My final target was Belhus Woods Country Park, another jewel of the Thames Chase Community Forest. Its extensive acres were once part of an 18th century country estate, landscaped by Capability Brown, but also contain several reclaimed gravel pits and chunks of ancient woodland. I was charmed, even in winter. There are lakes to promenade around (or fish in), open lawns for canine exercise and dense wooded quarters still harvested for thatching. Be sure to pop into the Visitor Centre for a map, else you might not find the Long Pond (sadly severed by the M25), or the outdoor track used by the Model Railway Club (next Open Day, probably Easter), or the path across the road to a vast additional area of virgin forest.

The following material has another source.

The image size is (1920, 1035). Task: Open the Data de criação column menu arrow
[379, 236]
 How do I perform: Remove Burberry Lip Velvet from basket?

I was impressed that the Visitor Centre was open even on a weekday in winter, and serving up seasonal drinks to an audience of one. And I was surprised to see the name of Essex County Council proudly emblazoned across its gable, despite the building (and its associated vast car park) being incontrovertibly in Havering. The Greater London boundary runs 200m to the south, through the thickest part of the woods, following the line of the Running Water Brook. I stood on the footbridge over a static stream, littered with leaves, saddened that the only bus to these parts was scrapped ten years ago and that it would be hard to get back. But that's what a PTAL of zero looks like, in the uncompromising rural extremities of London, unexpectedly ripe for adventure.